# [TASK PROMPT]
Output each line exactly as written, from the first line of the records to the line bearing "Screen dimensions: 1088x726", inclusive, while leaving every picture out.
↓↓↓
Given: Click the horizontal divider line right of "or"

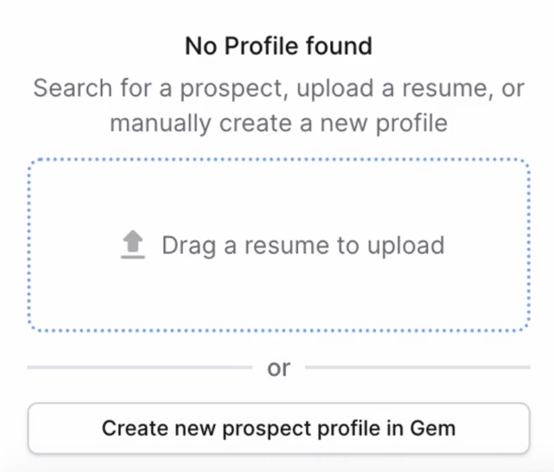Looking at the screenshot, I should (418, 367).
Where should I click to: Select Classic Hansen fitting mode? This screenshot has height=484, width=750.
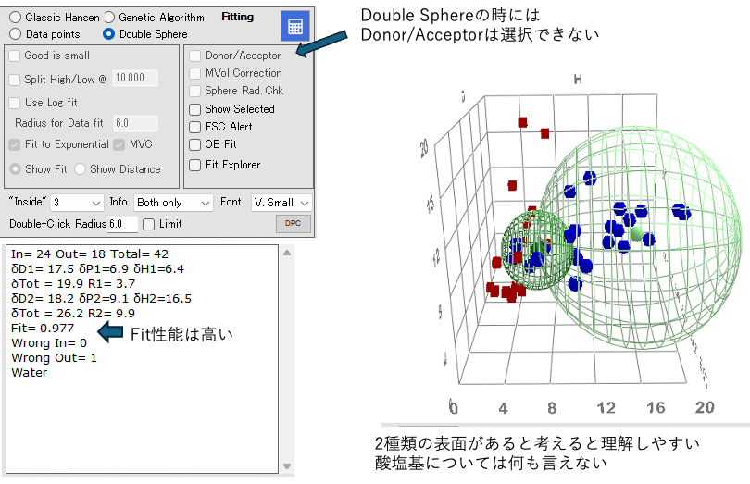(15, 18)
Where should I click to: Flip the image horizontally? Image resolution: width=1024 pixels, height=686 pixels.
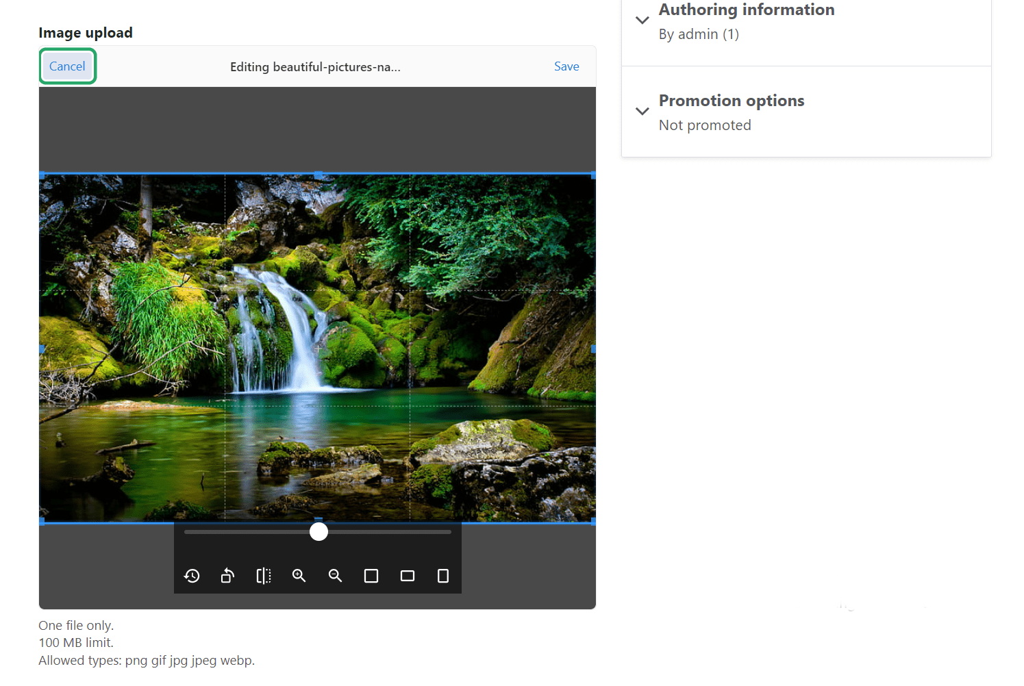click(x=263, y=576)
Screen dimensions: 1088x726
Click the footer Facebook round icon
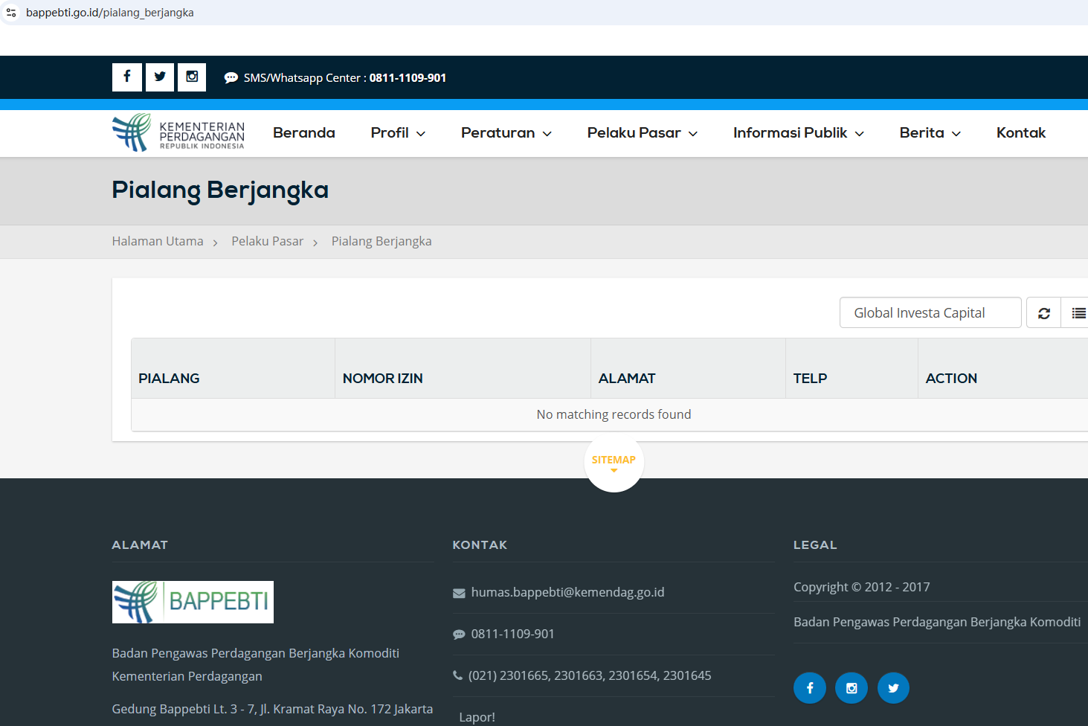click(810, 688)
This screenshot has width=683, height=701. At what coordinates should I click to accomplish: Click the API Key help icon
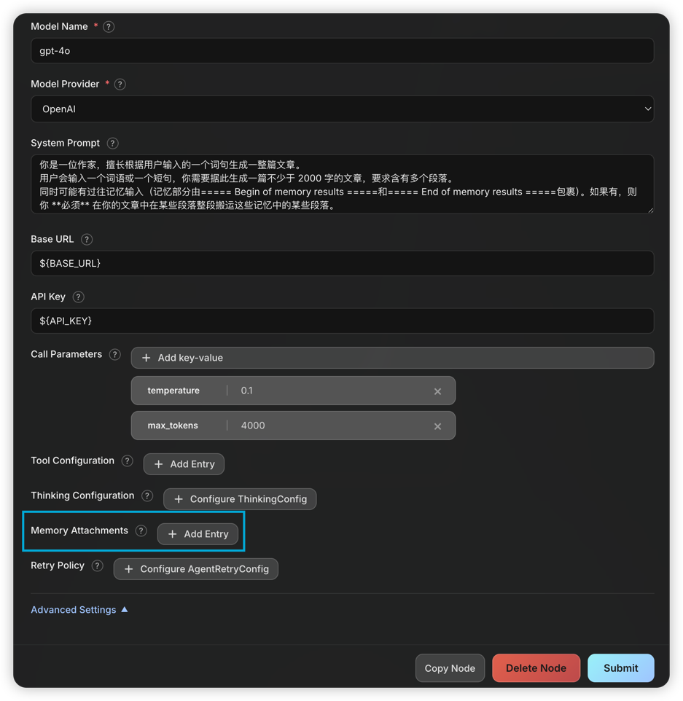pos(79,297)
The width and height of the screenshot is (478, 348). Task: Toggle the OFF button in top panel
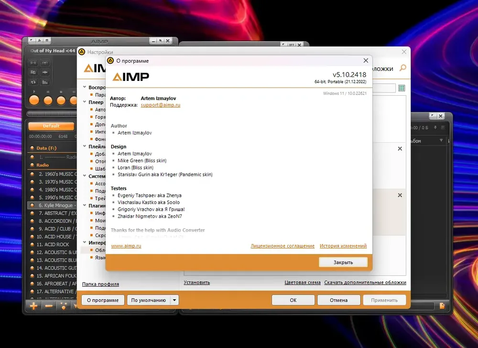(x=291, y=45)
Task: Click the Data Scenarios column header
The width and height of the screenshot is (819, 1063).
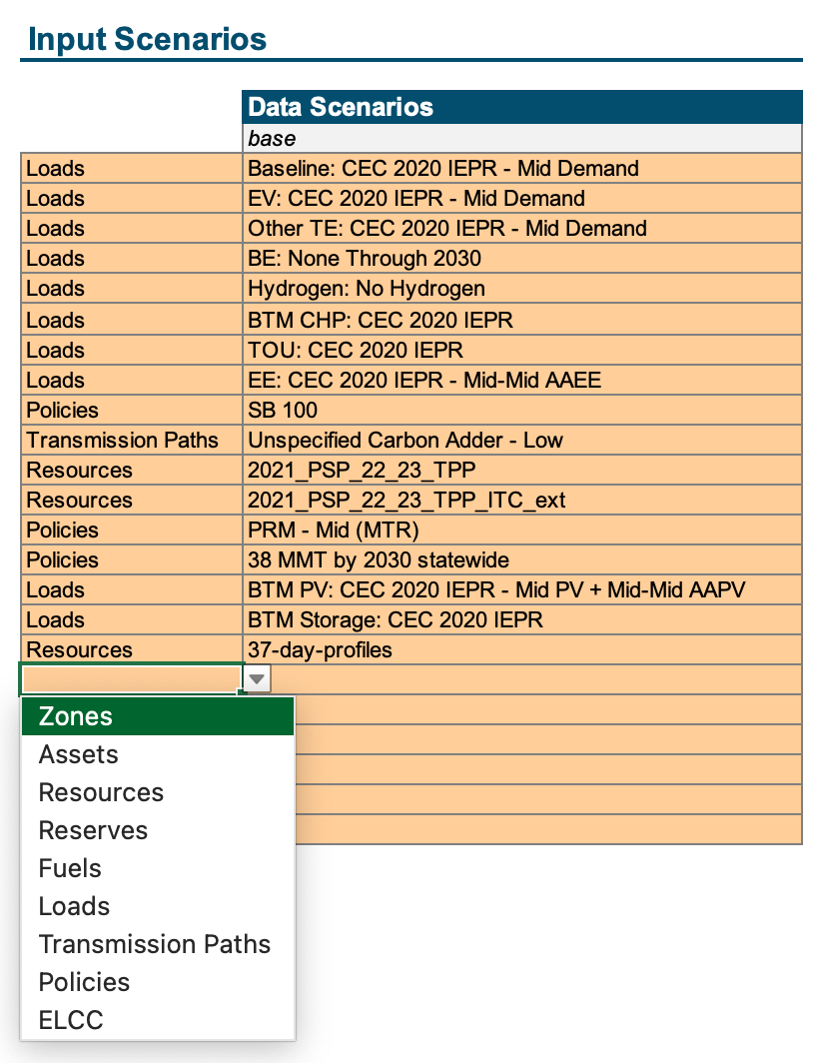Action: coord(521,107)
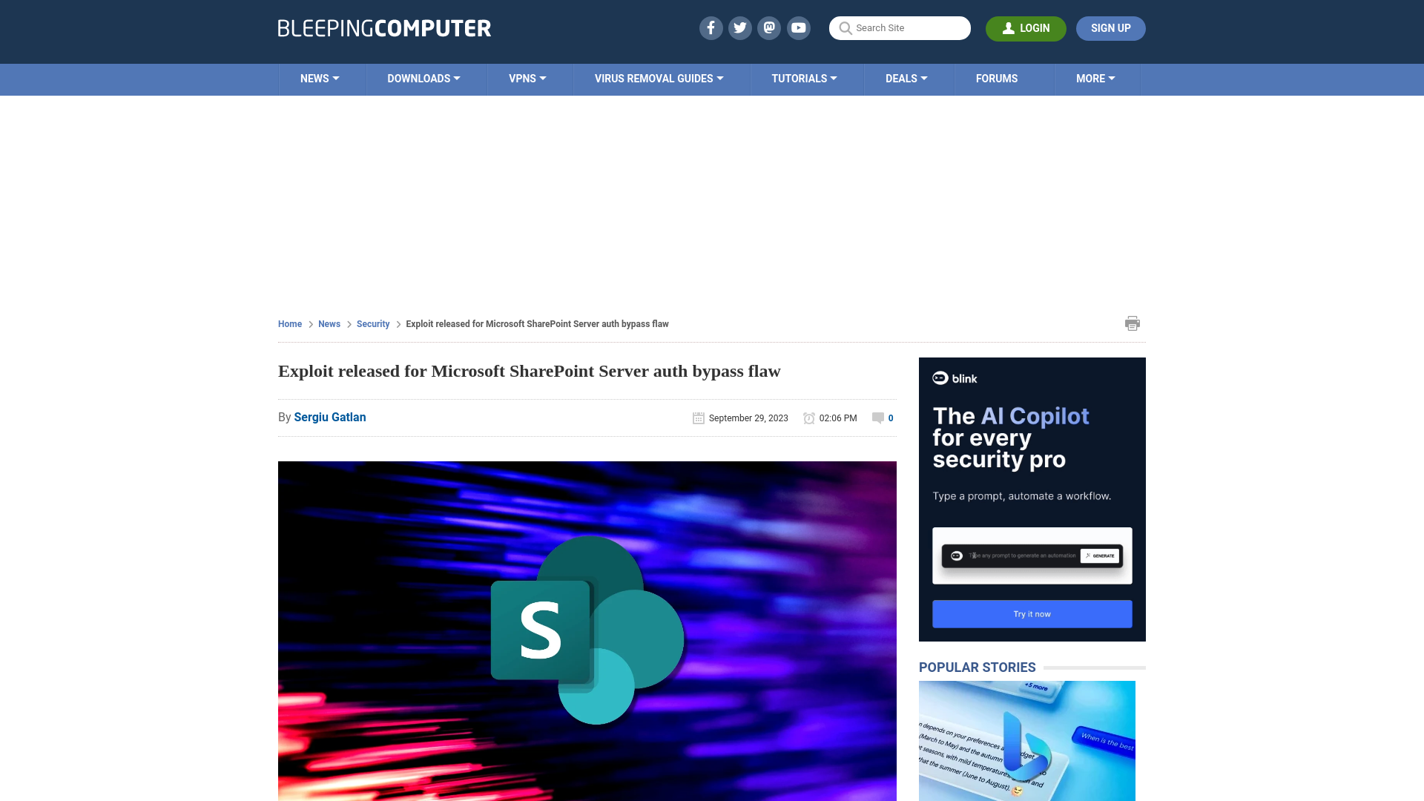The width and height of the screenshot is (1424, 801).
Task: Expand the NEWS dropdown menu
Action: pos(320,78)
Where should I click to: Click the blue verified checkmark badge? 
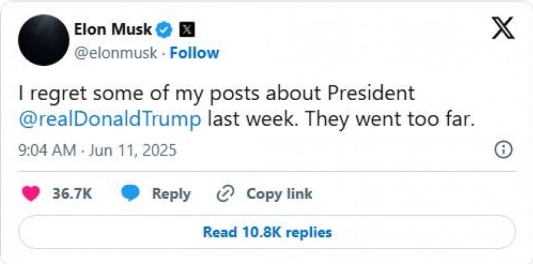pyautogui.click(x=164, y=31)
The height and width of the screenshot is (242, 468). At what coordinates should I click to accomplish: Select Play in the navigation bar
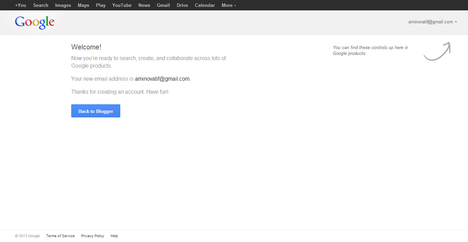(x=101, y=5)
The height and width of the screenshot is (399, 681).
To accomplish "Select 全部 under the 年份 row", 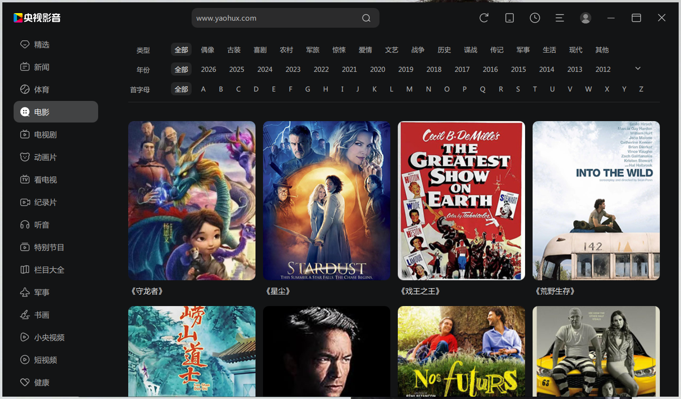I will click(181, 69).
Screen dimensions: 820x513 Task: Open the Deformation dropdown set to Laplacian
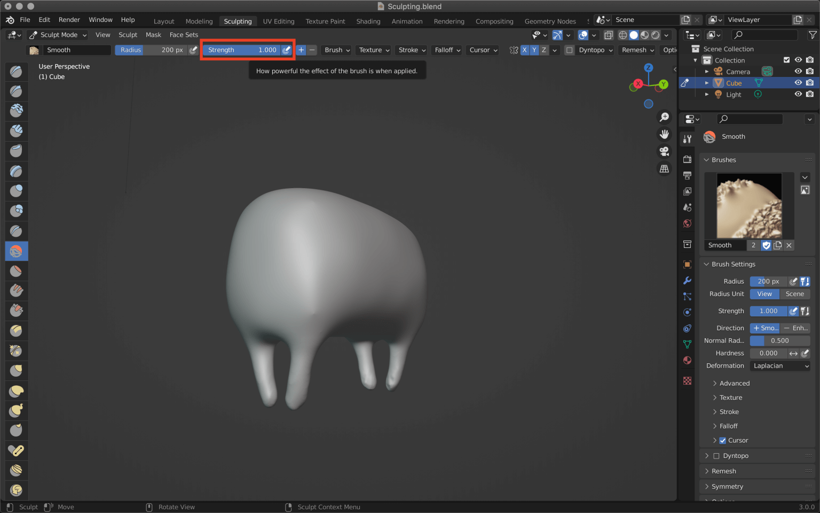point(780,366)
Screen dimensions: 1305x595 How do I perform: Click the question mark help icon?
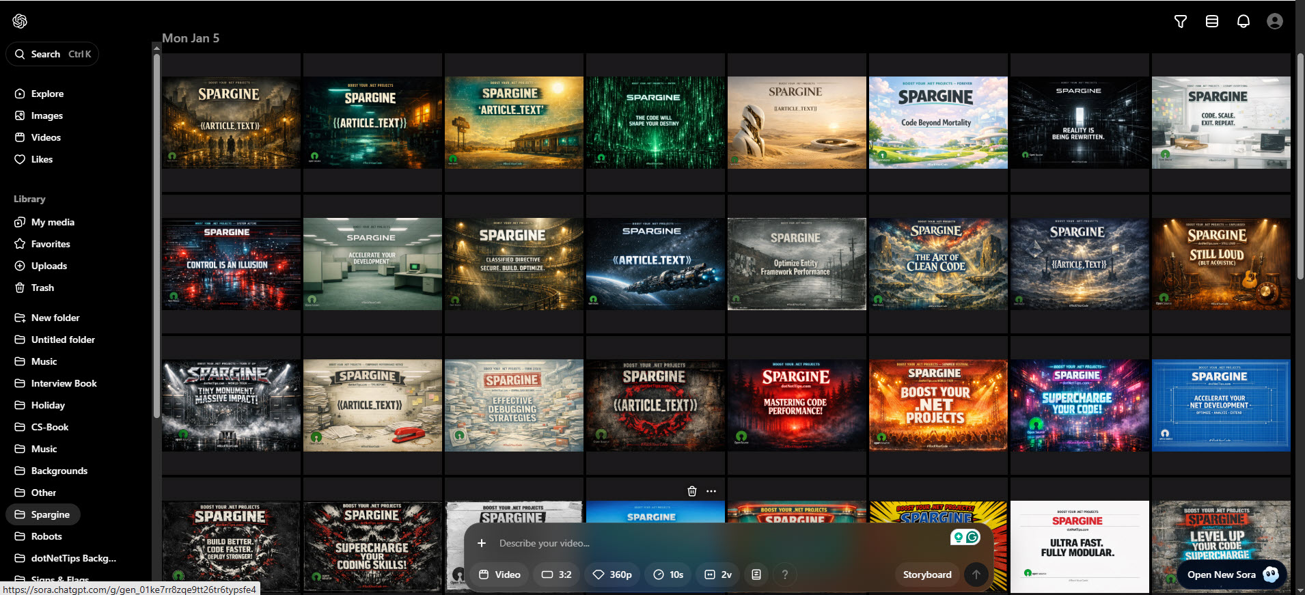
↑↑↑
# [FINISHED TASK]
Given: Click the horizontal divider line right of "or"

Looking at the screenshot, I should (418, 367).
Where should I click to: Select Classic Hansen fitting mode? This screenshot has height=484, width=750.
(15, 18)
Where should I click to: Flip the image horizontally? Image resolution: width=1024 pixels, height=686 pixels.
click(x=263, y=576)
Screen dimensions: 1088x726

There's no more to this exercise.